Tak sulit, kok, membaginya. Lagipula ini adalah kegiatan sederhana, peduli pada mereka yang terpinggirkan. Tetapi mungkin, uniknya sasaran kepedulian kami adalah mereka yang dijauhi oleh masyarakat pada umumnya. Karena masyarakat akan menganggap kegiatan ini enggak penting, ngapain ngurusi orang gila.

Kegiatan ini justru mendukung studi saya. Saya kuliah di jurusan Sosiologi Fakultas FISIP UNS. Dalam studi saya ini juga membahas tentang patologi sosial atau penyakit sosial yang di dalamnya orang dengan gangguan kesehatan jiwa.

Saya malah menjadikan kegiatan kemanusiaan ini sebagai  bahan skripsi. Dibantu relawan Griya PMI Peduli dan Griya Schizofren, saya berhasil membuat skripsi tentang Stigma Pada Orang dengan Schizofrenia di Griya PMI Peduli Solo. Poin utama skripsi itu adalah tentang pendekatan kepada mereka,  para orang dengan gangguan jiwa, tetapi bukan dengan sudut pandang psikologi atau secara medis, tetapi lebih kepada interaksi langsung kepada para ODMK.

Kabarnya sempat diundang ke Jepang juga, ya?

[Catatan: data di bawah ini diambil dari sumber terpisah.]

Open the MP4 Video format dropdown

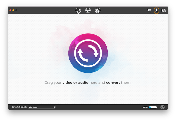41,107
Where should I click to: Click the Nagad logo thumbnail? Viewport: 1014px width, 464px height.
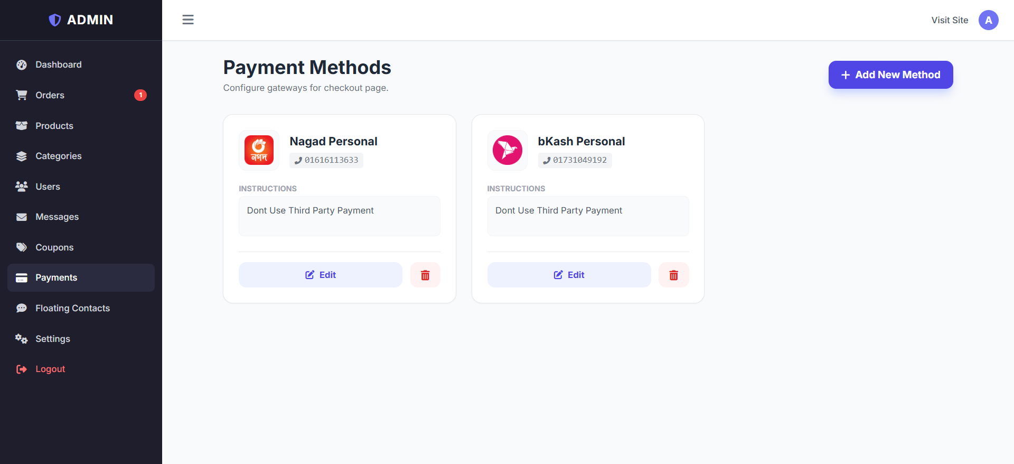tap(259, 150)
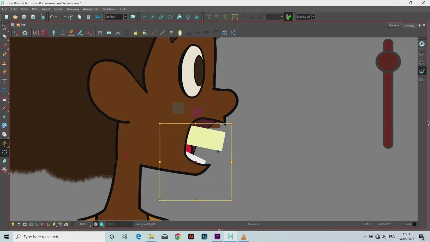Select the Rectangle shape tool
Screen dimensions: 430x242
4,90
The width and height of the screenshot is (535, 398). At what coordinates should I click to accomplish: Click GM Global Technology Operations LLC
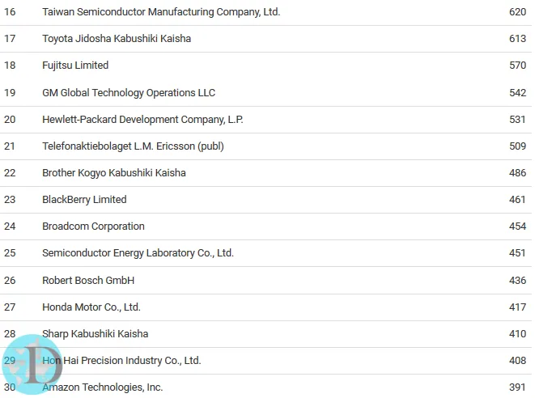[129, 93]
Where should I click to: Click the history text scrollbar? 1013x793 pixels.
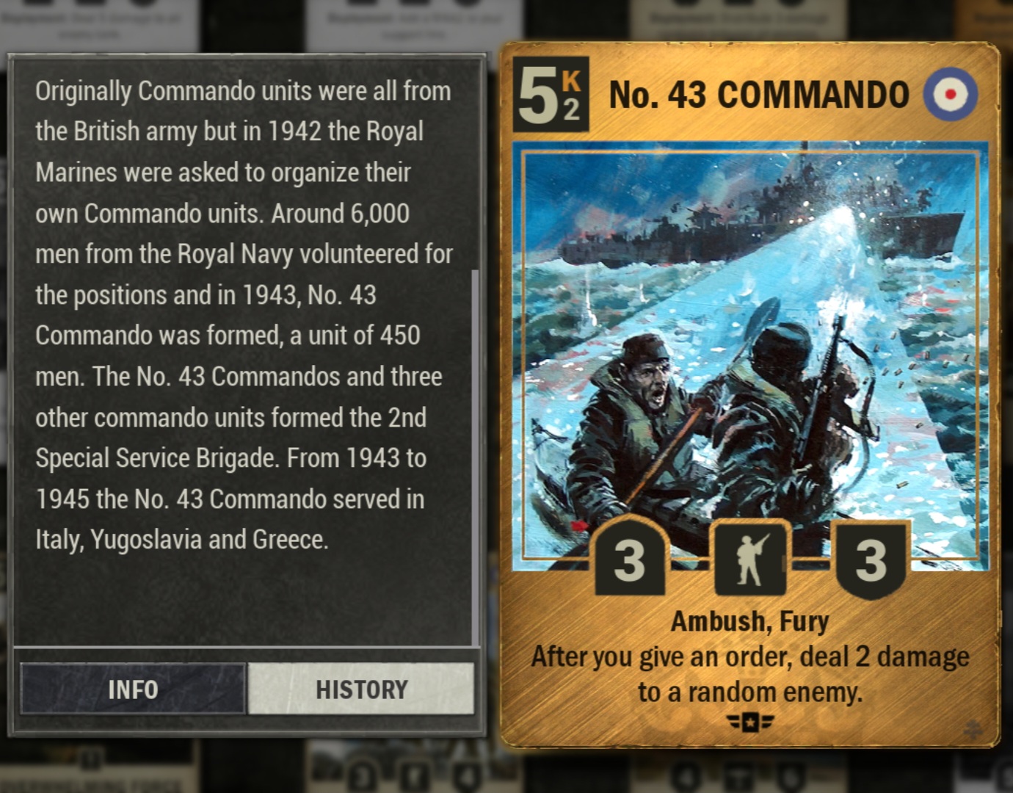[475, 455]

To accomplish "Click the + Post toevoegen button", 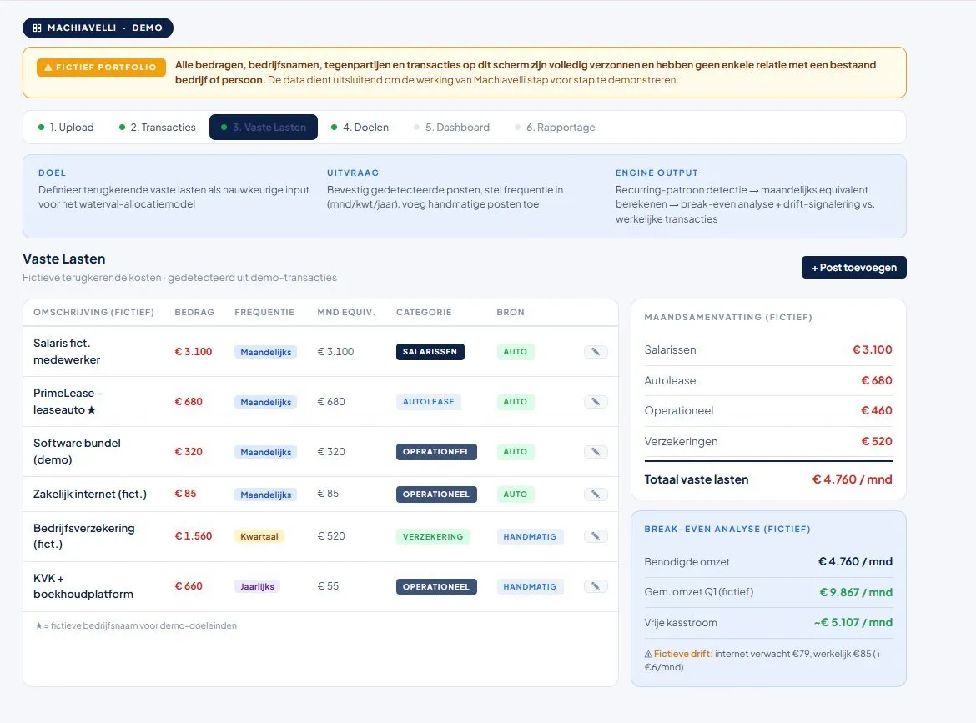I will 854,268.
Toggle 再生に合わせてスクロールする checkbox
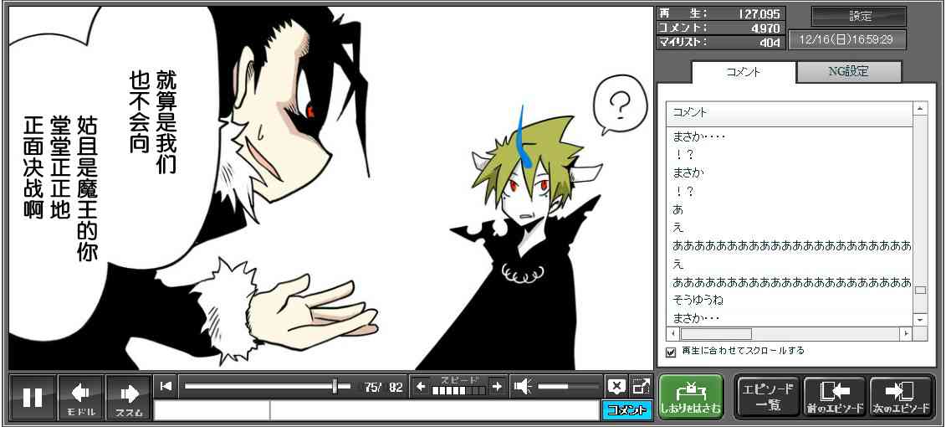The width and height of the screenshot is (946, 427). [x=671, y=352]
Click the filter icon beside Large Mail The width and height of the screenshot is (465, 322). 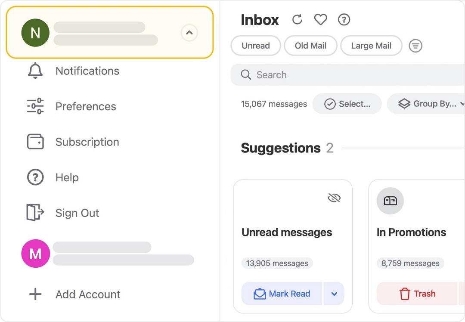[415, 46]
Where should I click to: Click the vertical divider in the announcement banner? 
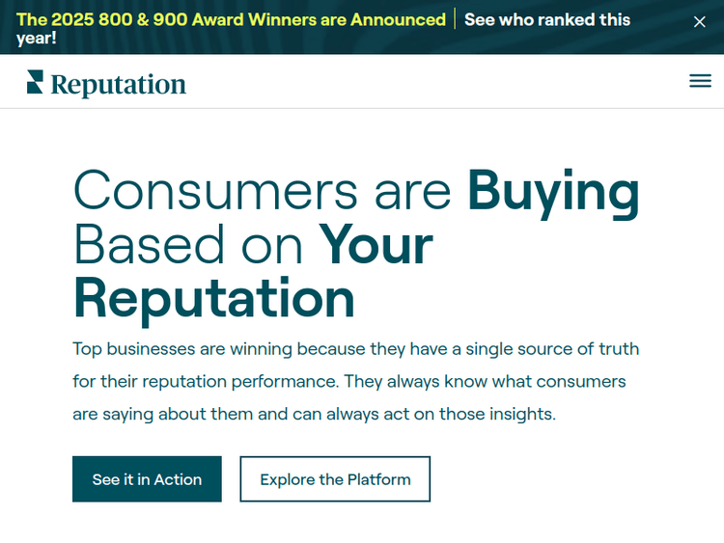[456, 19]
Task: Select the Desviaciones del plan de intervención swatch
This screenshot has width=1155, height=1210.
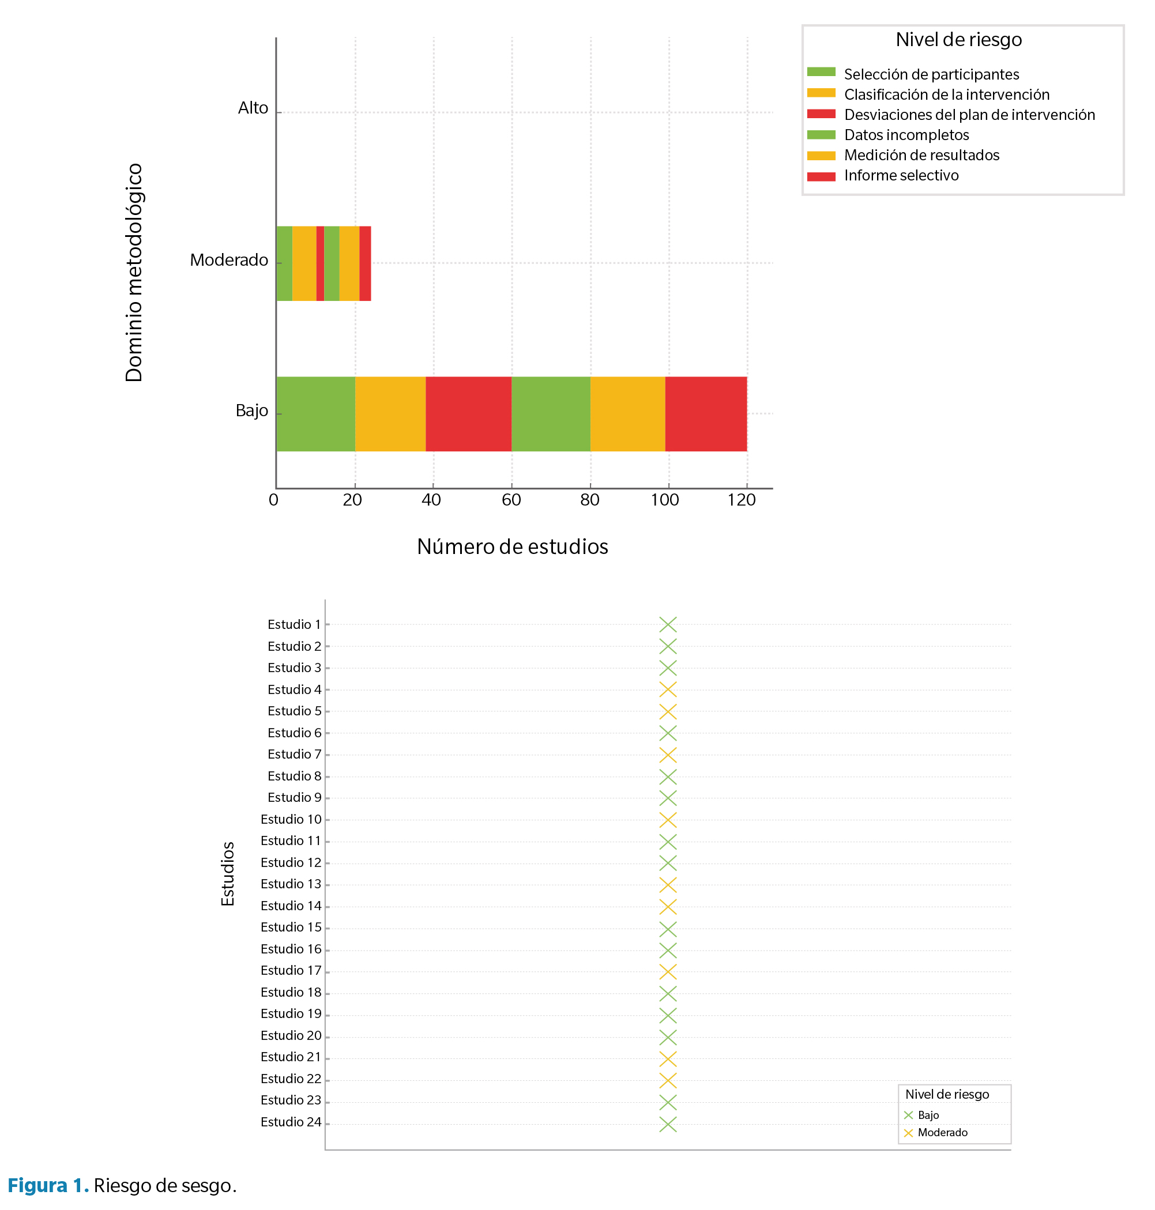Action: coord(821,114)
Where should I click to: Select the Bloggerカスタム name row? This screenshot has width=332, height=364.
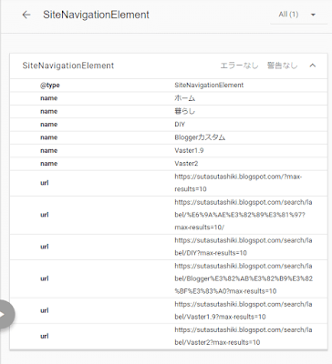click(169, 137)
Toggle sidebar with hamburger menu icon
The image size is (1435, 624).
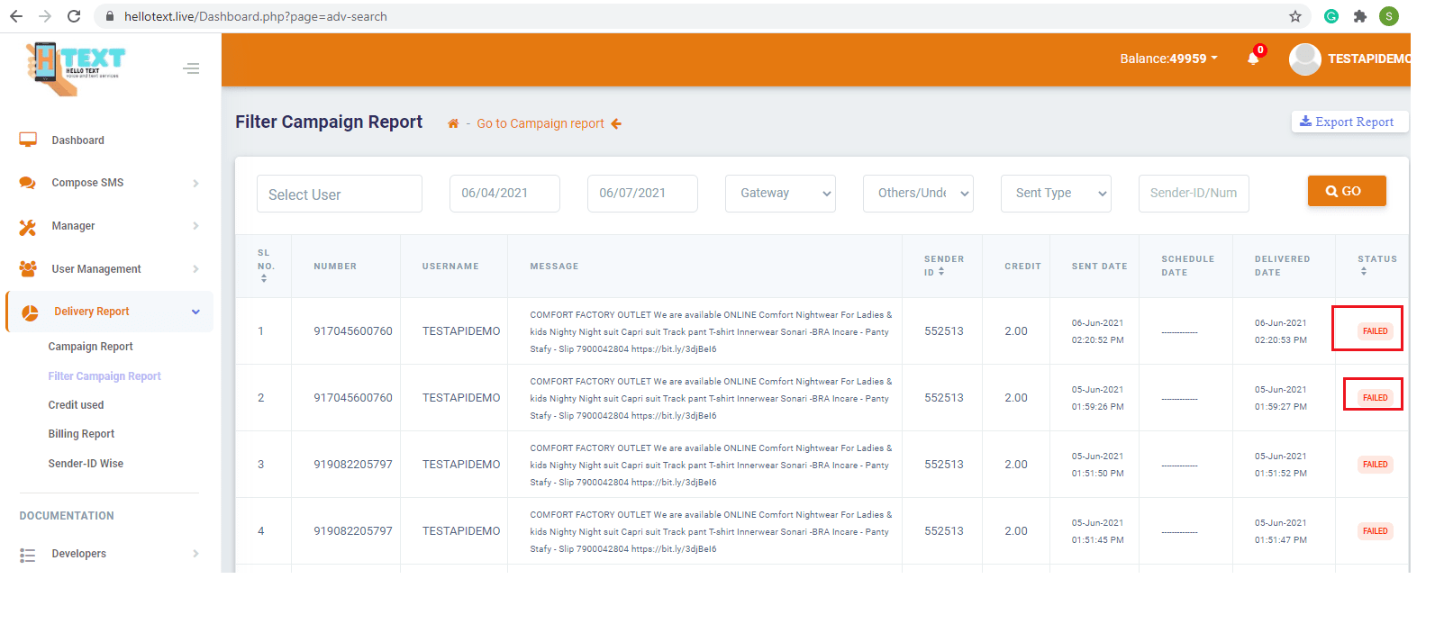click(x=191, y=68)
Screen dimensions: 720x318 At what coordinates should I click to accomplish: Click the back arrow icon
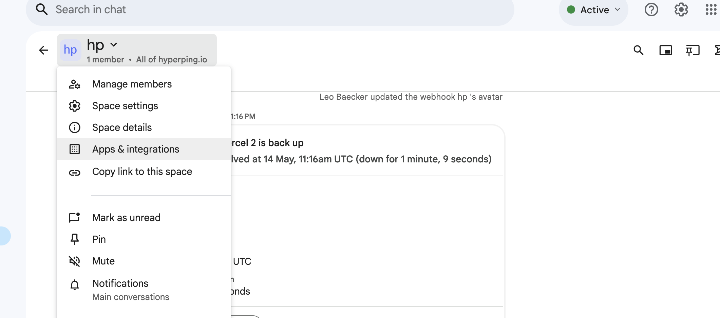[43, 50]
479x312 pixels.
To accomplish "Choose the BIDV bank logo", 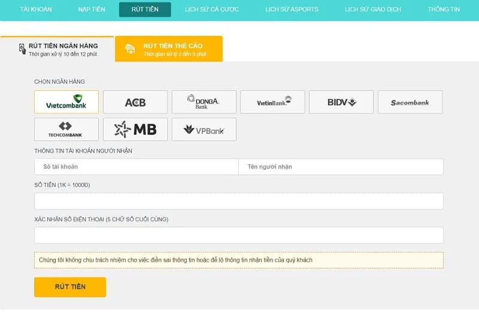I will [x=341, y=102].
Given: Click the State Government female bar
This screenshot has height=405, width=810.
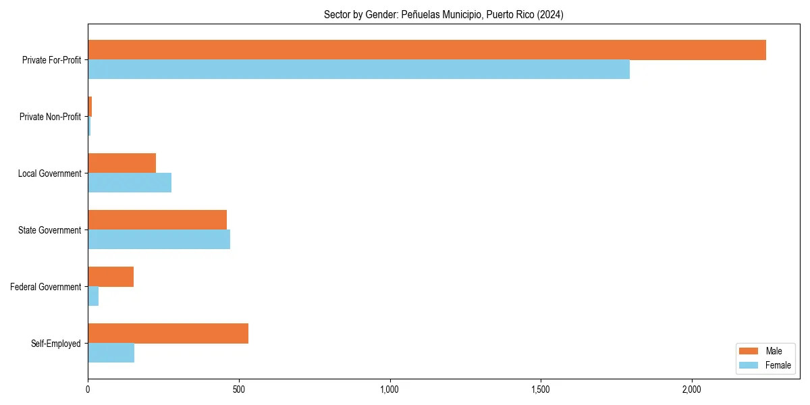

Saya selesai bikin skripsi itu tahun 2015, kemudian skripsi itu saya susun kembali dan saya apply  ke jurnal internasional. Alhamdullilah ternyata di-acc. Kemudian pada Maret 2016 kemarin, Griya Schizofren diminta berbicara di Forum Psikologi Internasional di Kobe, Jepang. Ketika itu, banyak yang mengapreasiasi. Karena ada sebuah pendekatan baru yang mulai dilakukan oleh masyarakat umum, dalam arti bukan psikolog atau dokter, untuk melakukan penyembuhan orang dengan gangguan jiwa.  Saat itu yang aktif bertanya adalah delegasi Amerika Serikat, Filipina dan Meksiko.

Setelah sukses berbicara di forum internasional, kami rencananya menerbitkannya menjadi buku. Rencananya di dalam buku ini akan ada pengembangan yang menggambarkan cerita para relawan dalam mengurusi orang ganguan jiwa, kemudian ditambahi ilustrasi.

Wah, pasti banyak pengalaman unik saat mendampingi mereka ya?

Ha ha ha. Kalau pengalaman buruk, alhamdullilah tidak ada. Misalnya sampai diamuk atau dikejar-kejar. Justru kadang dari mereka kita bisa banyak belajar. Kita bisa bersyukur tentang artinya kesehatan jiwa.

Pernah ada pasien yang bisa sembuh?

Pernah, ada beberapa. Misalnya ada seorang pasien perempuan yang sembuh. Jiwanya tergoncang karena masalah asmara. Kemudian kami bantu, kami dampingi terus, dan ternyata bisa membuatnya kembali ke keluarganya.

Apa rencana Anda ke depan?

Kepenginnya Griya Schizofren tetap ada. Mau tak mau, masalah dana adalah problem utama. Tetapi yang jelas kami ini bukan sebuah yayasan yang mencari dana. Tetapi kami ingin ini sebagai sebuah gerakan kemanusiaan.